== WORK INSTRUCTION ==
Starting at the first line of the entries, extract each line up to and including the one that contains "Task: Click the Zipcode input box", but leave out the pictures.

»»

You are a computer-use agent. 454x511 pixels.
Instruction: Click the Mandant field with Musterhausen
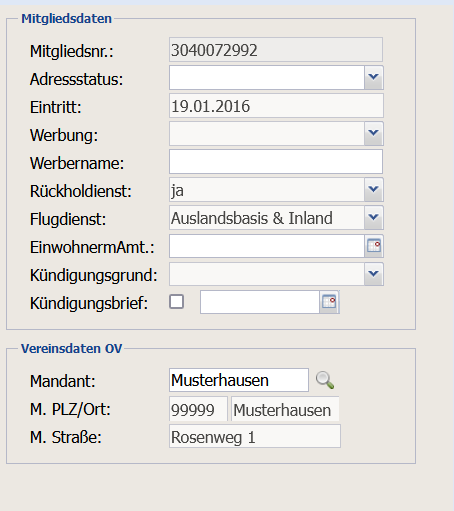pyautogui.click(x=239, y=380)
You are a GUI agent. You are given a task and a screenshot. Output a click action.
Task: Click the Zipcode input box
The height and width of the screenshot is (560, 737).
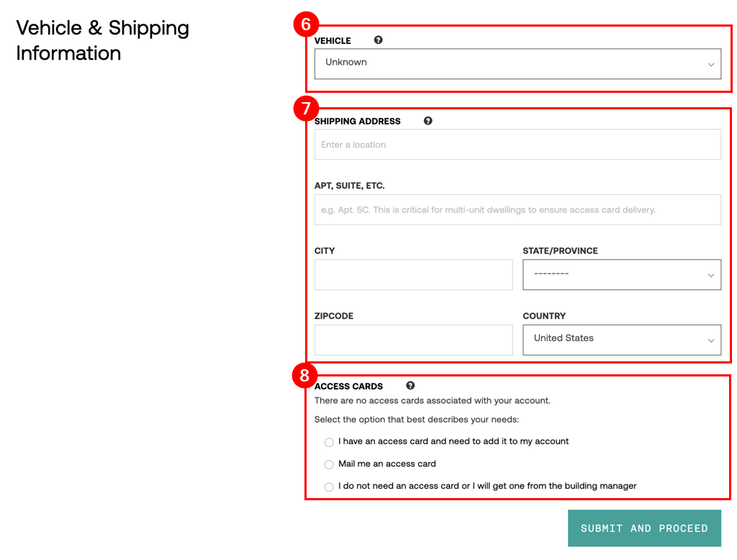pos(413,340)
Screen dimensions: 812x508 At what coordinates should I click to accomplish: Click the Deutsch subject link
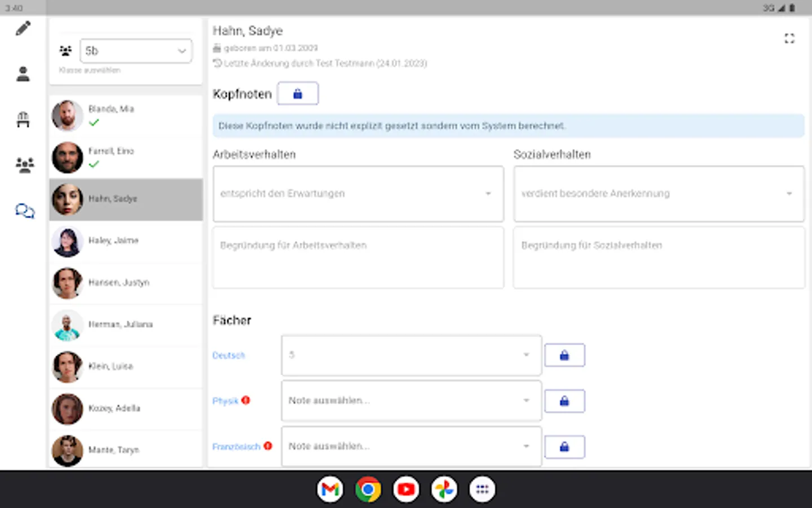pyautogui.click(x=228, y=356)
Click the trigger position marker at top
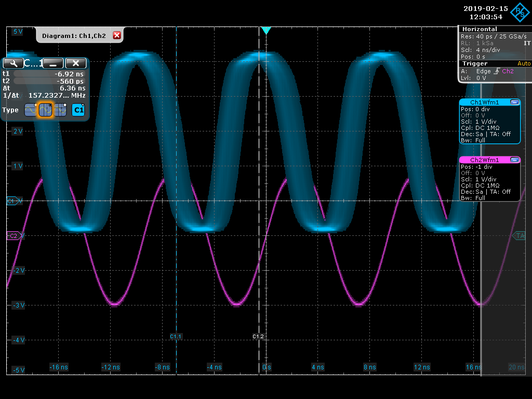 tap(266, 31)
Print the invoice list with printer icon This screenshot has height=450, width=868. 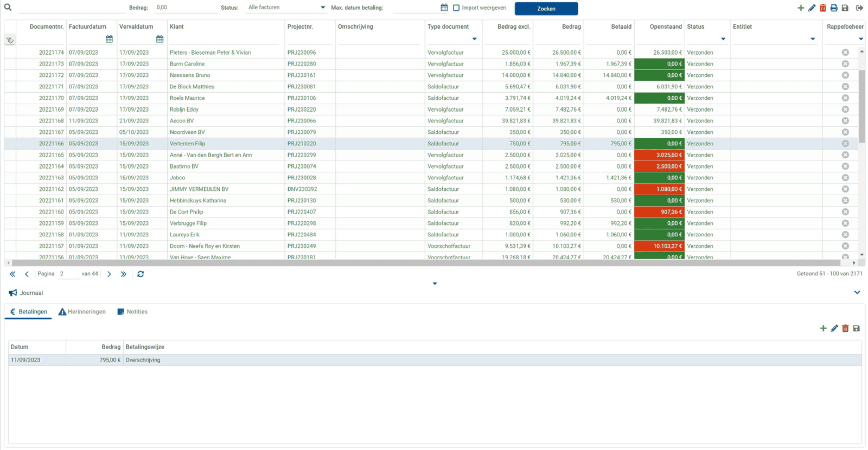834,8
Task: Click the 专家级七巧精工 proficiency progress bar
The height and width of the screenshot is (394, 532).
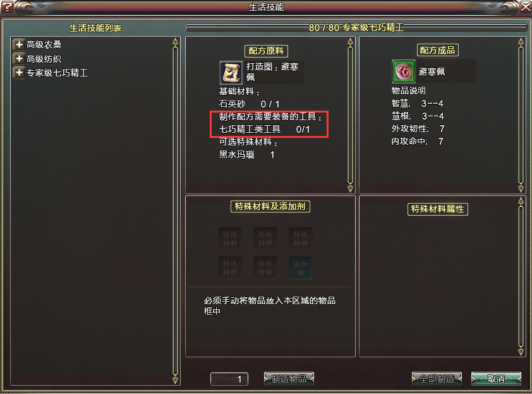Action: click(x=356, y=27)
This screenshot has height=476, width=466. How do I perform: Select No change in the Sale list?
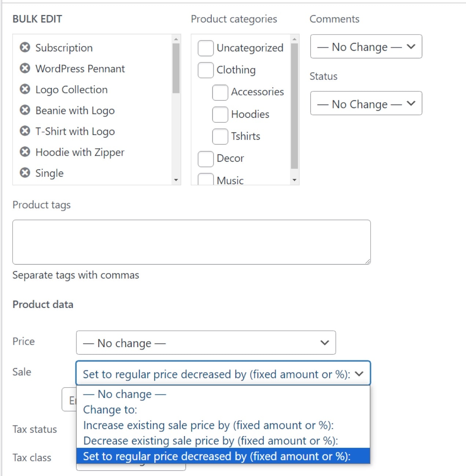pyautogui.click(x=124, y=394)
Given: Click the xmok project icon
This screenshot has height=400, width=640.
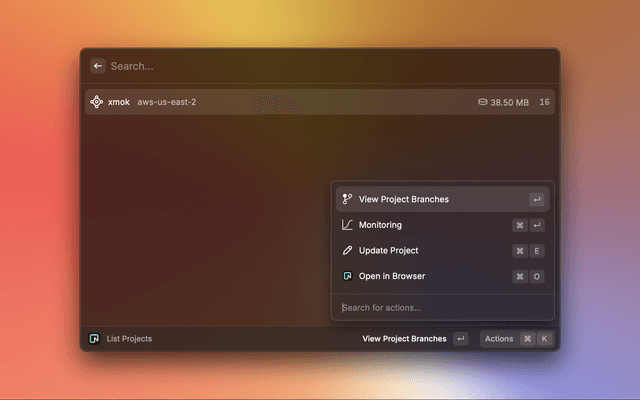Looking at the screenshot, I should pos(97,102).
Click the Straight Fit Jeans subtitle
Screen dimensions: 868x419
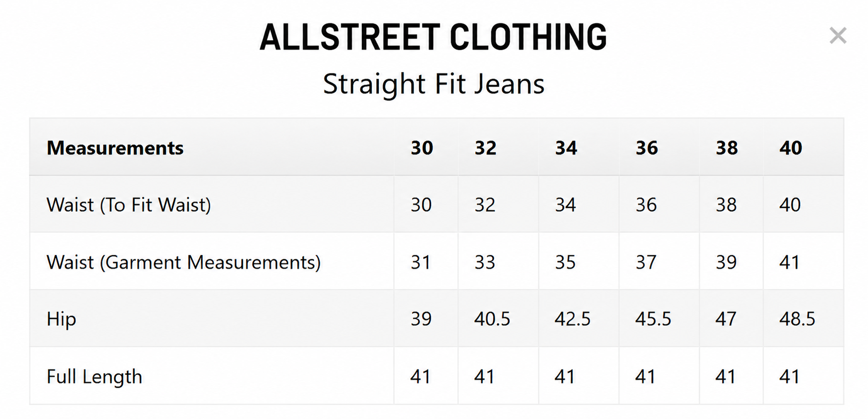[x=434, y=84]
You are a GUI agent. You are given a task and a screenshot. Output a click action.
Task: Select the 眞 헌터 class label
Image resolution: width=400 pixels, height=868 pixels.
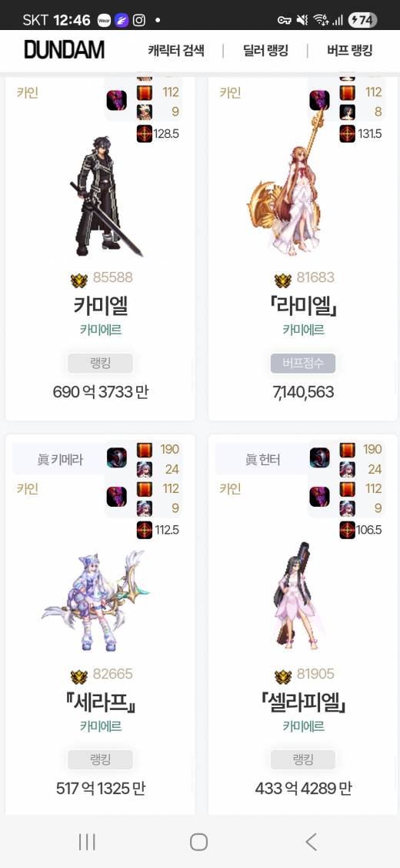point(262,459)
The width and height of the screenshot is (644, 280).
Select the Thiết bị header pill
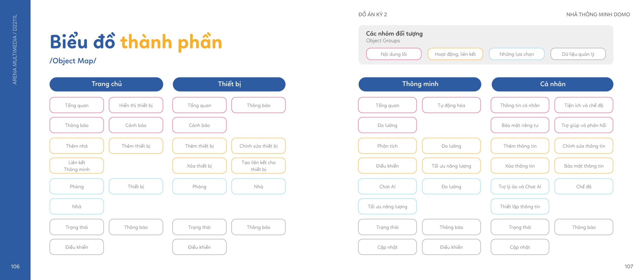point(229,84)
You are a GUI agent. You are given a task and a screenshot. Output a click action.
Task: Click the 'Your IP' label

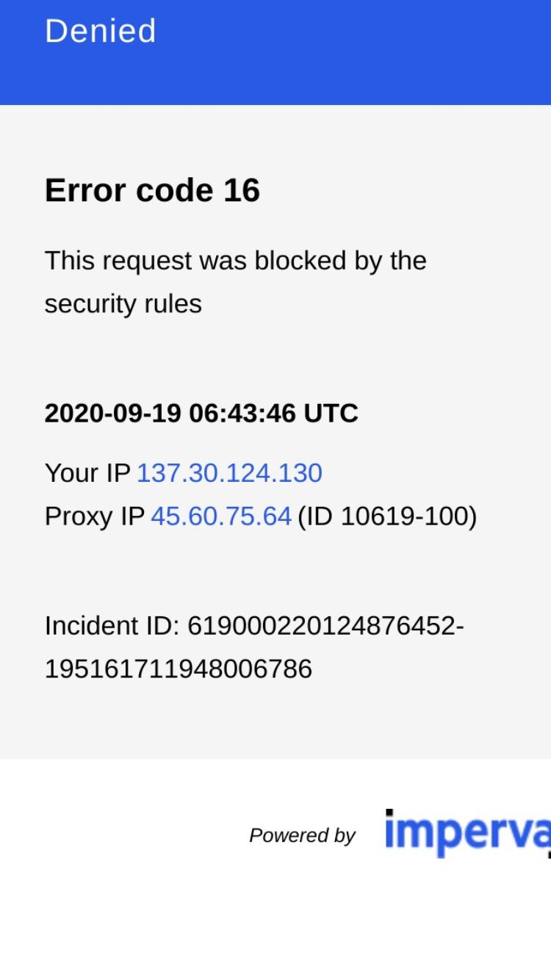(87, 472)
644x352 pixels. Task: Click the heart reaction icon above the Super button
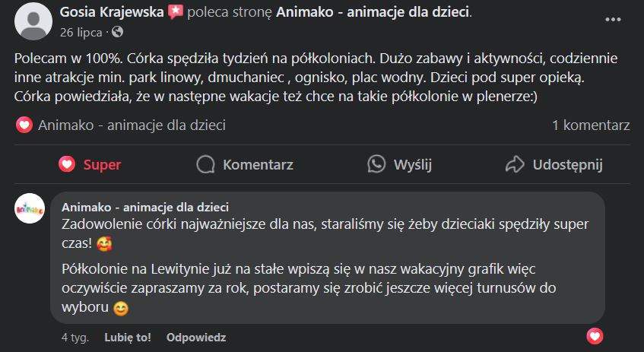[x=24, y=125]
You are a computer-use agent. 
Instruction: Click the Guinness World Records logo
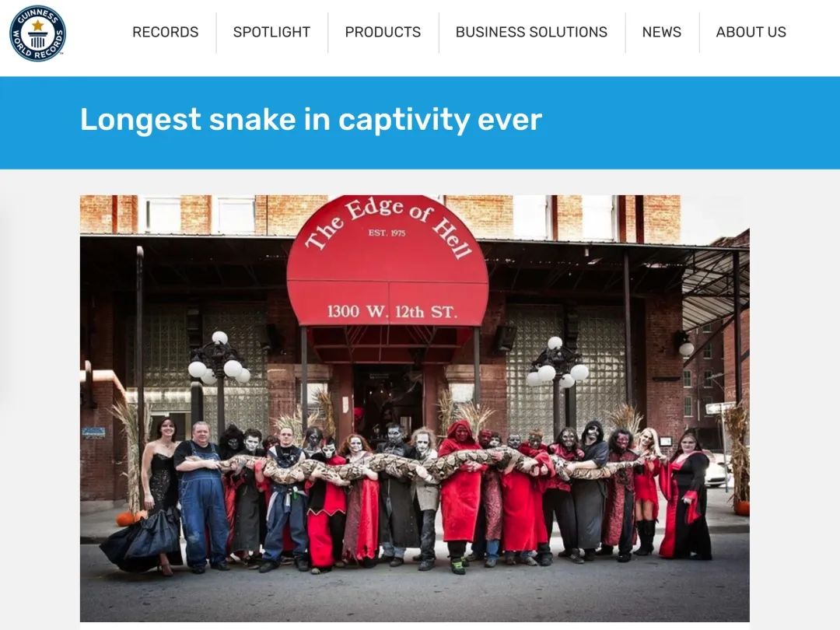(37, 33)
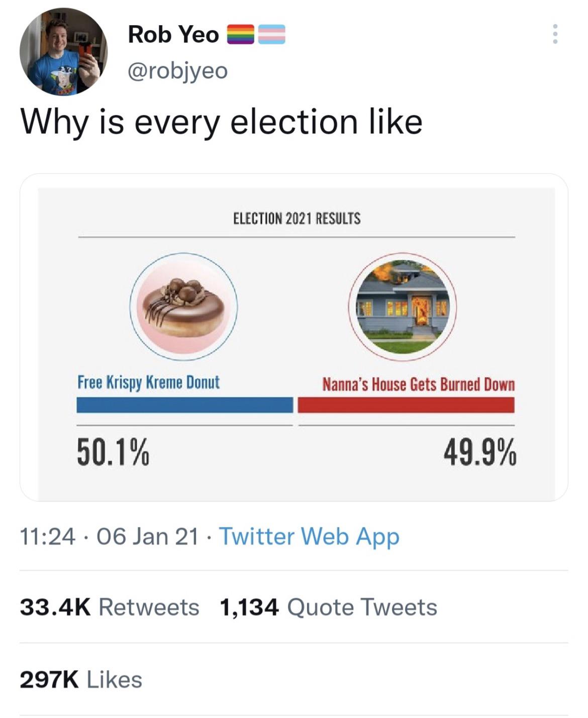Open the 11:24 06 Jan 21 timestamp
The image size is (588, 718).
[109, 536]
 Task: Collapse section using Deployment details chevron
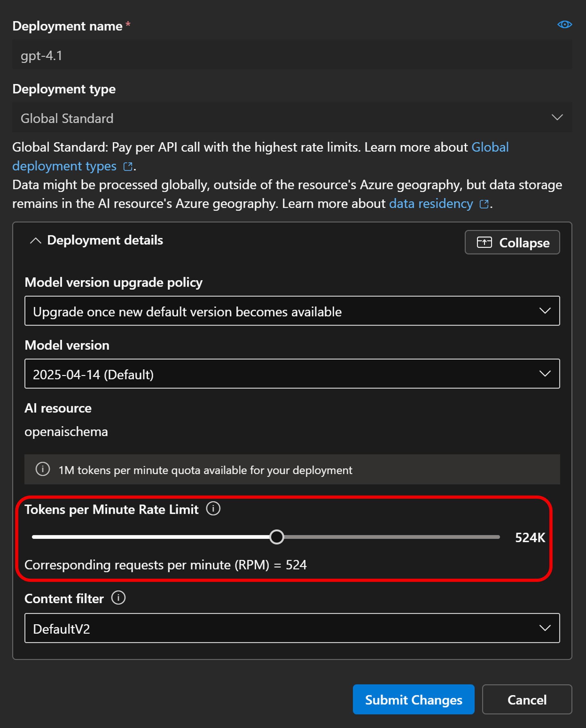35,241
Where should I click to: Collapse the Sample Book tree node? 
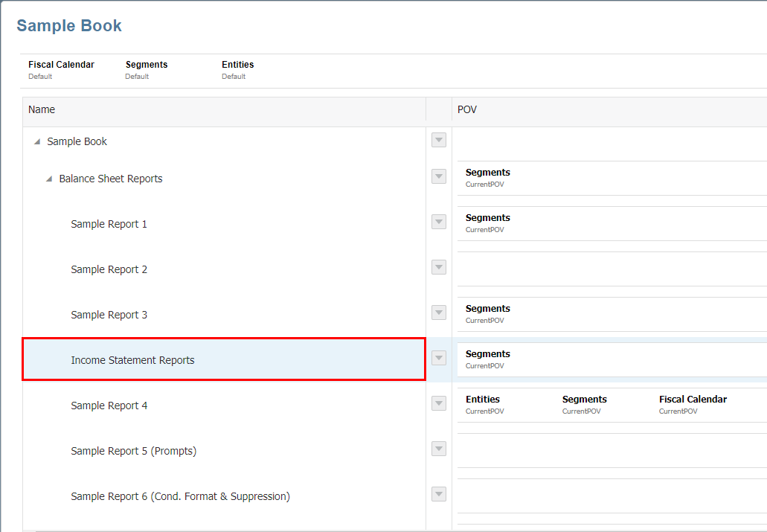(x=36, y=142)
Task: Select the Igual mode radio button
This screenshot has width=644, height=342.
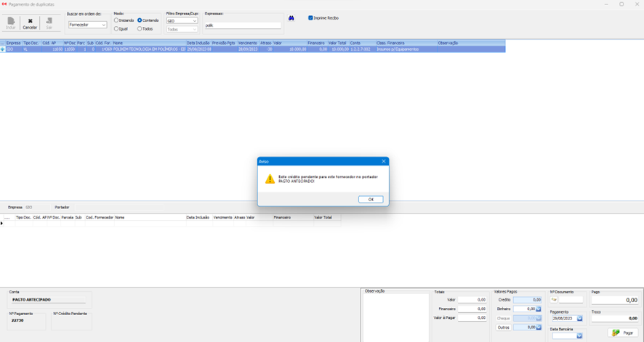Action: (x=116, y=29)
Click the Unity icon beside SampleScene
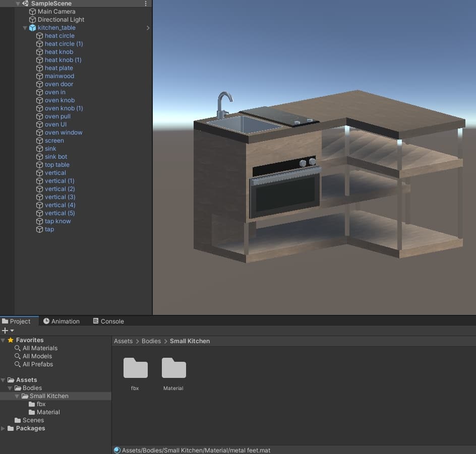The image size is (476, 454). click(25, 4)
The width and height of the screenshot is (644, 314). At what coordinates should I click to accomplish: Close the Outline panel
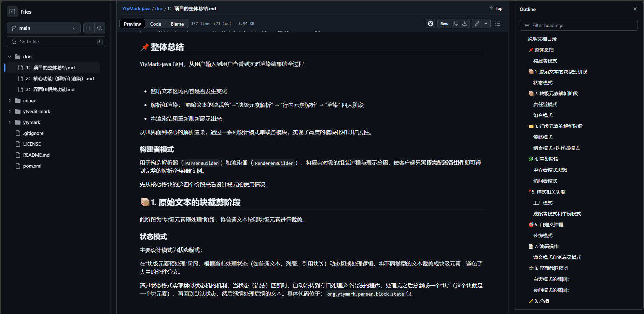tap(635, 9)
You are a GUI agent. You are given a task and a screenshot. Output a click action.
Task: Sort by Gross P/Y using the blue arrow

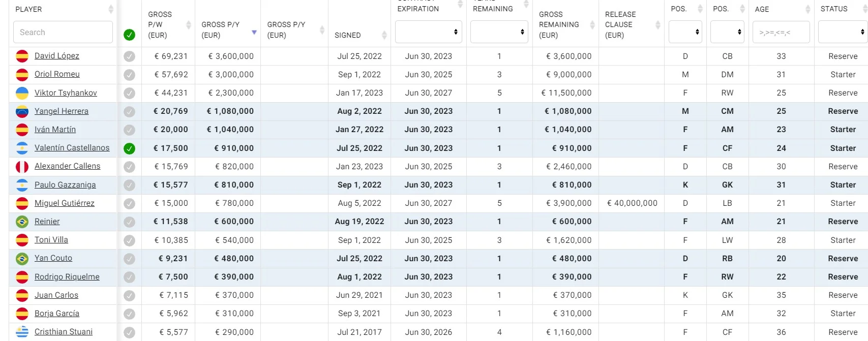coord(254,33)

««

== RESPONSE BOX ==
You are a computer-use agent. 454x511 pixels.
Instruction: Click the Mandant field with Musterhausen
pyautogui.click(x=239, y=380)
You are a GUI agent. You are given a task and a screenshot. Output a click action.
Task: Click the Zipcode input box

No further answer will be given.